In double entry bookkeeping, at least two accounts are impacted by each transaction, and one of those entries must be a debit and the other entry must be a credit of equal amount. To complicate things further, more than two accounts can be used if the transaction is split among them, as long as the sum of debits for the transaction equals the sum of credits. Oddly enough, they must balance (cancel each other out, if you think about it) to zero.

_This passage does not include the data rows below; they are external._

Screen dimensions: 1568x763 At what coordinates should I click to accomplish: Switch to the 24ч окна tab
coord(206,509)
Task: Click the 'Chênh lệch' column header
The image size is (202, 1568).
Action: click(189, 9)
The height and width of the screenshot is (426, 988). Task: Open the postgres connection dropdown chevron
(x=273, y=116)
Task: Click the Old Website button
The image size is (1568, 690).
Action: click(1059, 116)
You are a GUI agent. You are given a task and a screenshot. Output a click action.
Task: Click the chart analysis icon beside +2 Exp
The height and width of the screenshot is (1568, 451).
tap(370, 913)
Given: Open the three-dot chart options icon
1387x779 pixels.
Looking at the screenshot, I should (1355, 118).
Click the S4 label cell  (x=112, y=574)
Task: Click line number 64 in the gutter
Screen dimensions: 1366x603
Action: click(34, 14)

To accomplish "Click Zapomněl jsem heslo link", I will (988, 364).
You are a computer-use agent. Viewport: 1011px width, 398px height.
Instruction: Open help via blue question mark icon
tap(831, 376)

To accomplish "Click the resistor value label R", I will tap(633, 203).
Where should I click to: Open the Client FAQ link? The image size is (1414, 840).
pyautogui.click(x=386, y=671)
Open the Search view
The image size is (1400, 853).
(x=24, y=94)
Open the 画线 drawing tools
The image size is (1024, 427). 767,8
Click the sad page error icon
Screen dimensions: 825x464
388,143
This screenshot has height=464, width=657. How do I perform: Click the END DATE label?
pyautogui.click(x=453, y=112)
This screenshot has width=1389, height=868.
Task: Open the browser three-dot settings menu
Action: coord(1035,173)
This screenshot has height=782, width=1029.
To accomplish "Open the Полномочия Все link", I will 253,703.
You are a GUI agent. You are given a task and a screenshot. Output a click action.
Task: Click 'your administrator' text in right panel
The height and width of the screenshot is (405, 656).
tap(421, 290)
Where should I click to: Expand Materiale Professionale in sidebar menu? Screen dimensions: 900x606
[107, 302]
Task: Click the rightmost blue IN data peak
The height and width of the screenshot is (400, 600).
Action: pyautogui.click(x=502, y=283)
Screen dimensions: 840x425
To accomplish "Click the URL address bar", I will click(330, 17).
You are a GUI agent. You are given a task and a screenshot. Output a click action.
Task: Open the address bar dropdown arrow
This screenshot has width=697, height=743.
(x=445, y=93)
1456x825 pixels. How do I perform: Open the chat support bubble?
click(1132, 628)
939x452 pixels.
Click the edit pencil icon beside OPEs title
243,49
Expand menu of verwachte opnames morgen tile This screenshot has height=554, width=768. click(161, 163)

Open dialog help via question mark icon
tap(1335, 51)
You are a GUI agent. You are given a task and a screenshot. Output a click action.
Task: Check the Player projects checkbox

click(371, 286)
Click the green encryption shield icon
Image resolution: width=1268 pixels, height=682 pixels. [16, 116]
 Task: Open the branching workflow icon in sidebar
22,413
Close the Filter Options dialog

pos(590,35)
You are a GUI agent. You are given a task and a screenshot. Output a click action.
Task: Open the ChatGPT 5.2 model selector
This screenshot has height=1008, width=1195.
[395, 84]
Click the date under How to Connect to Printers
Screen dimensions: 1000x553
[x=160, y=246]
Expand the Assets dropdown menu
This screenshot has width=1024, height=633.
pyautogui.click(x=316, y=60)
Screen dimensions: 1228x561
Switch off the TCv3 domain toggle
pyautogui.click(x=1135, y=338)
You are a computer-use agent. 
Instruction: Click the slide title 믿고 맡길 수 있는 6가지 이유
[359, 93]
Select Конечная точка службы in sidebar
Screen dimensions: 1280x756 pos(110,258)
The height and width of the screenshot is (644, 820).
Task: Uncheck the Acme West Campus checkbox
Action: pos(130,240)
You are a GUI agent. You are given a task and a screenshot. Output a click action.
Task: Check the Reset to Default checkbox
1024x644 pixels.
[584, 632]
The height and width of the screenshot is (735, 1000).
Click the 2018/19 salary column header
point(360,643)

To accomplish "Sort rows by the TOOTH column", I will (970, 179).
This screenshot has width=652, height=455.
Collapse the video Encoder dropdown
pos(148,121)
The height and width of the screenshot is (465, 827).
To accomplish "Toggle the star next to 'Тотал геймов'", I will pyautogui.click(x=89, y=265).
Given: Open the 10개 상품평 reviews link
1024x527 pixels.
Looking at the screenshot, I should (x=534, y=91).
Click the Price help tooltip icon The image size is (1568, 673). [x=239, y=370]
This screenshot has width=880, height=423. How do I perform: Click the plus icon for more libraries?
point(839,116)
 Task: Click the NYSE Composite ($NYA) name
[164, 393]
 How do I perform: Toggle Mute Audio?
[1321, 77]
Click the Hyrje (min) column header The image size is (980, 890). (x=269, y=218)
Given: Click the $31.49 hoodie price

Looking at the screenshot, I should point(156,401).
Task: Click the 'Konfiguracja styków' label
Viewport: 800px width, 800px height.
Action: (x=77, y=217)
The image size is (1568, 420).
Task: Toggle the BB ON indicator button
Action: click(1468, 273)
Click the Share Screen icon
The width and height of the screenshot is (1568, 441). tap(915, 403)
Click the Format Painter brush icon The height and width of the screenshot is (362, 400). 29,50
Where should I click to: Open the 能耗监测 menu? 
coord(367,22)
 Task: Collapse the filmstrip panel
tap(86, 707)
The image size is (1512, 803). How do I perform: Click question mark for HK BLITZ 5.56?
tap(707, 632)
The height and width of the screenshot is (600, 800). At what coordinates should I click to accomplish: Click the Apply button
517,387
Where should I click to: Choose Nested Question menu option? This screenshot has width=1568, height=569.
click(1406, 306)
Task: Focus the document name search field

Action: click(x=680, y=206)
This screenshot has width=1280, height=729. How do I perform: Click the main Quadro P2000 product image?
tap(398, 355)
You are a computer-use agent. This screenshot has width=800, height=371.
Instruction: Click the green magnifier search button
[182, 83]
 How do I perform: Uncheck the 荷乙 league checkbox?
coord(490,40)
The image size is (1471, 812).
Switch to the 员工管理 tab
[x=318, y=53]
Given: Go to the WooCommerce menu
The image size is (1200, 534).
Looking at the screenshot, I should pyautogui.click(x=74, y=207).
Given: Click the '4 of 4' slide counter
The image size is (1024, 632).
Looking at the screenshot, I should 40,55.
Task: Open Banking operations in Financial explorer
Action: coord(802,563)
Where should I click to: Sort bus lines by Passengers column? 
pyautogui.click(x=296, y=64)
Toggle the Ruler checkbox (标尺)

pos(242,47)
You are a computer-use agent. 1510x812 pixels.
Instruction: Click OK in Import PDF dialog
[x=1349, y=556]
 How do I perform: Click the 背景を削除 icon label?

That’s one of the beauties of QuickBooks – the user is spared the decision making process of “what do I enter here…..debit or credit?”.

The truth is, whether a debit or a credit increases or decreases an account balance depends on the type of account. Asset and expense accounts are increased on the debit side – liability, equity, and revenue accounts are increased on the credit side.

QuickBooks obscures the credit/debit aspect of transactions, which is not always a good thing. That QuickBooks strength can also be a curse. If you don’t “grok” the concept of debits and credits as they apply to specific types of accounts, QuickBooks may allow you to merrily enter transactions incorrectly.

That’s where the double entry bookkeeping system can help – it provides a system of checks and balances.

By adding up all of the debits and adding up all of the credits and comparing the two, differences stick out like a sore thumb and you have the chance to correct any errors. When debits and credits don’t match – the “double entry bookkeeping” system  loudly tells you something is wrong and needs correction. In fact, QuickBooks will actively prevent you from entering “out of balance” (meaning the debits and credits don’t match) transactions. However, QuickBooks will NOT always stop you from incorrectly assigning debits and credits to your accounts.

To avoid confusion over debits and credits, don’t think of them in the way they are used in everyday language.

You may be confused because you thought a credit was a good thing! We learned these terms from dealing with banks and stores, but they were using the terms from their perspective.

When the bank gave you a “credit”, it was their Cash they are crediting, or subtracting from.

Good for you, not good for the bank.

As a business owner, think of debits and credits from your company’s point of view. When you debit your Cash, you add to it. When you credit your Cash, you subtract from it.

When you put cash in the bank, the bank now is obliged to pay it back to you, which is a liability and therefore a credit (increase) of their liability to you. So the teller tells you your account has been “credited”.

See how this can get confusing now? See how the two of you, your company and the bank mirror image each other? The “credit” from the viewpoint of the bank is, in fact a debit from your business point of view. Fascinating (as Spock would say), if you think about it.

The confusion can be eliminated by remembering the basic concept.

Debit refers to the left ; credit refers to the right.

And no, it does not mean Democrats are debits and Republicans are credits.

What do you think? Has this helped shed light on the subject?